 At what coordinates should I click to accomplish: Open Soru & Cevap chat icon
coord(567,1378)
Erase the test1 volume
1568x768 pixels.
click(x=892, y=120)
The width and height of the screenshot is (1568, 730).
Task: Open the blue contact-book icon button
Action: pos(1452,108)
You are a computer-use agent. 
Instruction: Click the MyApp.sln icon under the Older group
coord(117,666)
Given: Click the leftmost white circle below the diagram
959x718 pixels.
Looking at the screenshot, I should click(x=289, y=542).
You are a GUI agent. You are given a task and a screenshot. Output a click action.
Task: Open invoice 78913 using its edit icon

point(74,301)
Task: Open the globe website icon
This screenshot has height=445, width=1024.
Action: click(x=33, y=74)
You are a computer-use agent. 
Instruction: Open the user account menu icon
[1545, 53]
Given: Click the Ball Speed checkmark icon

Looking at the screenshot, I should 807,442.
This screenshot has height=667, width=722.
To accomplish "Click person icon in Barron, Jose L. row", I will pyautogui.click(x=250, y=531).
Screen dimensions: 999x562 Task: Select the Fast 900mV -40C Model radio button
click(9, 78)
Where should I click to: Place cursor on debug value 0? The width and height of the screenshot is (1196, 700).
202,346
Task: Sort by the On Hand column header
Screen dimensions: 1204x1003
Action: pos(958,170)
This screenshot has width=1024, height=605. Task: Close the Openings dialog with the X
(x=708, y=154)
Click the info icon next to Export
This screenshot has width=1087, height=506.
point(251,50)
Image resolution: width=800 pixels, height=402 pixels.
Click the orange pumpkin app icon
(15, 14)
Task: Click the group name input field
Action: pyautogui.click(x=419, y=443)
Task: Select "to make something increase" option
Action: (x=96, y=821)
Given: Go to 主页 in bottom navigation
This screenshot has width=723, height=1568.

WORK REQUIRED – Copy out the whole listing above line for line, changing nothing.

THE ANSWER –
 At what coordinates should I click to accomplish: Open Soru & Cevap chat icon
coord(567,1378)
Erase the test1 volume
1568x768 pixels.
click(x=892, y=120)
The width and height of the screenshot is (1568, 730).
Task: Open the blue contact-book icon button
Action: pos(1452,108)
You are a computer-use agent. 
Instruction: Click the MyApp.sln icon under the Older group
coord(117,666)
Given: Click the leftmost white circle below the diagram
959x718 pixels.
Looking at the screenshot, I should click(x=289, y=542).
You are a GUI agent. You are given a task and a screenshot. Output a click action.
Task: Open invoice 78913 using its edit icon

point(74,301)
Task: Open the globe website icon
This screenshot has height=445, width=1024.
Action: click(x=33, y=74)
You are a computer-use agent. 
Instruction: Open the user account menu icon
[1545, 53]
Given: Click the Ball Speed checkmark icon

Looking at the screenshot, I should 807,442.
This screenshot has height=667, width=722.
To accomplish "Click person icon in Barron, Jose L. row", I will pyautogui.click(x=250, y=531).
Screen dimensions: 999x562 Task: Select the Fast 900mV -40C Model radio button
click(9, 78)
Where should I click to: Place cursor on debug value 0? The width and height of the screenshot is (1196, 700).
202,346
Task: Sort by the On Hand column header
Screen dimensions: 1204x1003
Action: pos(958,170)
This screenshot has width=1024, height=605. Task: Close the Openings dialog with the X
(x=708, y=154)
Click the info icon next to Export
This screenshot has width=1087, height=506.
point(251,50)
Image resolution: width=800 pixels, height=402 pixels.
Click the orange pumpkin app icon
(15, 14)
Task: Click the group name input field
Action: pyautogui.click(x=419, y=443)
Task: Select "to make something increase" option
Action: (x=96, y=821)
Given: Go to 主页 in bottom navigation
This screenshot has width=723, height=1568.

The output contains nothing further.